Personal change takes time — and it's filled with mistakes and 're-dos.' So, if you have committed yourself to some personal change and are struggling to make it happen, take heart. You are not alone. And, failed attempts do not mean failure. They are simply part of the process. Keep trying. Think about your situation. Get to know your thoughts, feelings, and motivations. Learn from them. Practice seeing your struggles in daily life, and look for healthier ways of coping. In the meantime, also give yourself the space to be human — to make mistakes and learn from them. With patience, forgiveness, and persistence, you can create the change you want.
In what ways can you relate to this perspective about making personal changes? How have you related to yourself as you've struggled with this? Have you been forgiving of yourself as you've tried to make changes? Have you been forgiving of others as they have tried to change?
If you would like to read more in detail about this topic in my The Art of Relationships blog, click here.
Dr. Becker-Phelps's discussions and her responses in those discussions are for general educational purposes only. If you need help for an emotional or behavioral problem, please seek the assistance of a psychologist or other qualified mental health professional.
Personal change takes time, in my case, maybe forever? I keep trying to do things right, say the right things, yet sometimes I still don't get it right. I've been trying to be more patient, more understanding, it is still a work in progress. I have indeed forgiven myself for failures. If I didn't, this would never work for me. So many times I have failed, yet I keep insisting I get it right. I have to, I cannot, nor do I want to go backwards!
I quit smoking, again. This time, I will get it right. So far, it has only been ten days. I have wanted to start back smoking, then I remember my commitment to change myself. I am already feeling better about myself, and yet I know I can do better, yet! The nervousness I used to feel from being impatient, has eased up conciderably. I think its because I have taken the time to ease my brain into it? I used the self talk for two weeks befor I even attempted to quit, and it worked!!!

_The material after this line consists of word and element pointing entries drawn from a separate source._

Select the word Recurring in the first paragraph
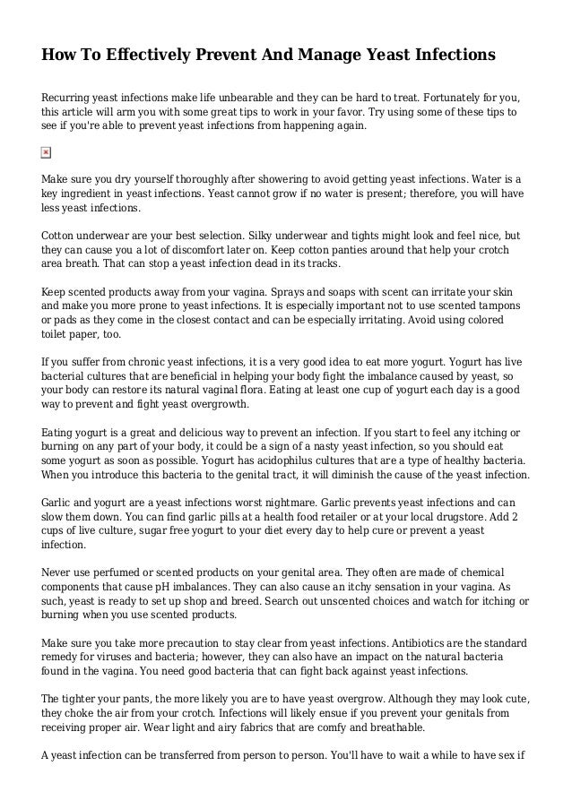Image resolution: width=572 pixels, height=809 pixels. click(x=69, y=96)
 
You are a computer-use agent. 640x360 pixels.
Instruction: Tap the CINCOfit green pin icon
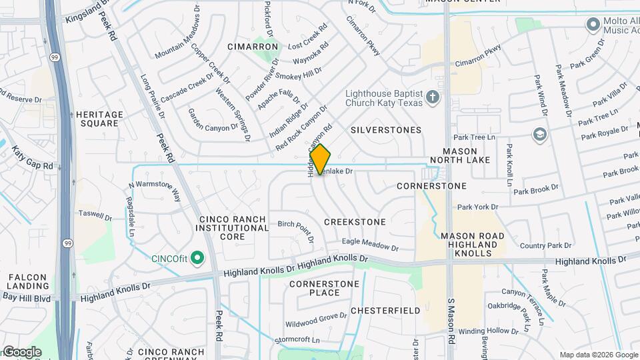[197, 257]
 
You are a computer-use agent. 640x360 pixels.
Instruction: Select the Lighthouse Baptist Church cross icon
[433, 98]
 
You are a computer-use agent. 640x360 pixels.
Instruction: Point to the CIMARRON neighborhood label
[253, 47]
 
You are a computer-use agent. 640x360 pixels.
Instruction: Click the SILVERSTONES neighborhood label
[386, 130]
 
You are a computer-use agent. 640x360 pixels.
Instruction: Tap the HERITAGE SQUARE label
[99, 119]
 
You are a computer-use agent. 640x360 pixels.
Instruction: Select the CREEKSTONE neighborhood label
[355, 221]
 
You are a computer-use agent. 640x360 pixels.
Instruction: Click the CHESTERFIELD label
[385, 311]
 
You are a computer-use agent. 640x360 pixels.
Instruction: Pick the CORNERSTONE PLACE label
[315, 288]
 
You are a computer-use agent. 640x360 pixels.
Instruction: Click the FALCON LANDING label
[27, 281]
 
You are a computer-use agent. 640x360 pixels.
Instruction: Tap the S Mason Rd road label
[451, 331]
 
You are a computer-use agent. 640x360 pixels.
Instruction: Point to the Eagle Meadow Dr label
[370, 245]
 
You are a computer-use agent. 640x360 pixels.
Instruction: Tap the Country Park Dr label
[546, 246]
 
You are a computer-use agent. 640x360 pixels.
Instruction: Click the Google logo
[21, 352]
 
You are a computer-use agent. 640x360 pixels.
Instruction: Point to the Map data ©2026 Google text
[598, 355]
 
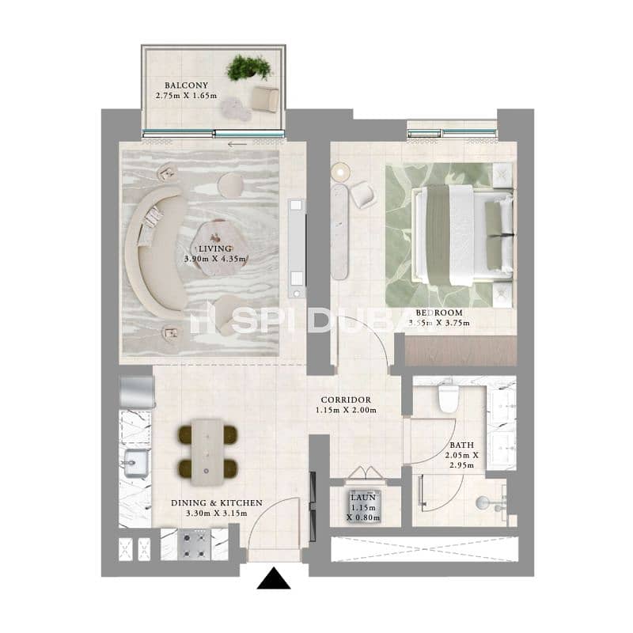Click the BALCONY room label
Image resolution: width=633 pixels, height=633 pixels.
pyautogui.click(x=186, y=85)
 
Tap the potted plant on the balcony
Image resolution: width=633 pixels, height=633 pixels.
pyautogui.click(x=248, y=67)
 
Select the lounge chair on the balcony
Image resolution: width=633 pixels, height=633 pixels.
pyautogui.click(x=265, y=98)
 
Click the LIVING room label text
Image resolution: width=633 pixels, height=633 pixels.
pyautogui.click(x=215, y=248)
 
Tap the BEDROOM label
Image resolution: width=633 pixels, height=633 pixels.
pyautogui.click(x=439, y=313)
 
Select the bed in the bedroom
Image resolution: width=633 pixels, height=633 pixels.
pyautogui.click(x=462, y=235)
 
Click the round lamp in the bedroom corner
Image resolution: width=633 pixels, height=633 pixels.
pyautogui.click(x=340, y=172)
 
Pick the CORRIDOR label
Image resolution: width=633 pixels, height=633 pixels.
pyautogui.click(x=346, y=400)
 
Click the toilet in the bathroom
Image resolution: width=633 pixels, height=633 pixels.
pyautogui.click(x=448, y=399)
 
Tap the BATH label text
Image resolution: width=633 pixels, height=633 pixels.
pyautogui.click(x=462, y=445)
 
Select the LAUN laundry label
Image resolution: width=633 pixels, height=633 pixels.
pyautogui.click(x=363, y=498)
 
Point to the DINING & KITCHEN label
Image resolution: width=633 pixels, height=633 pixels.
pyautogui.click(x=217, y=503)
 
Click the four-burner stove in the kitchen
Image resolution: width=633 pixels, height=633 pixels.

My patience with the V.A. has improved, also. I have yet to receive an appointment to see my councellor, but I don't let it get to me. I take it as is, and go on with my day.
I even started an exercise routine. I have stuck with it for three weeks, so far. And so far, so good!!! I not only feel better, I look better! As my breathing progressed, so did my workouts. My patience with this is truly amazing. Never in my wildest dreams did I think I would/could do this again? And yet, here I am working a split routine, upper body one day, with abs thrown in, and lower body the next day, with abs thrown in. My bowflex is taking a beating, LOL!!! I feel wonderful, once again!
Thanks to you, Dr. Leslie, I feel as if I could take on the world, once more!!! I promise you, I will keep practicing your methods till the wheels fall off!!! One day, hopefully soon, I will indeed change for the better???
Thank you, Dr. Leslie, I can't thank you enough!!!
Sounds like you've already changed for the better, Dennis. Keep it up and the progress will continue. I'll write more later but wanted to throw this in for now. Also, good job with quitting smoking. My spouse has been smoke free for a year and a half, did it for thirty years, and I'm so proud.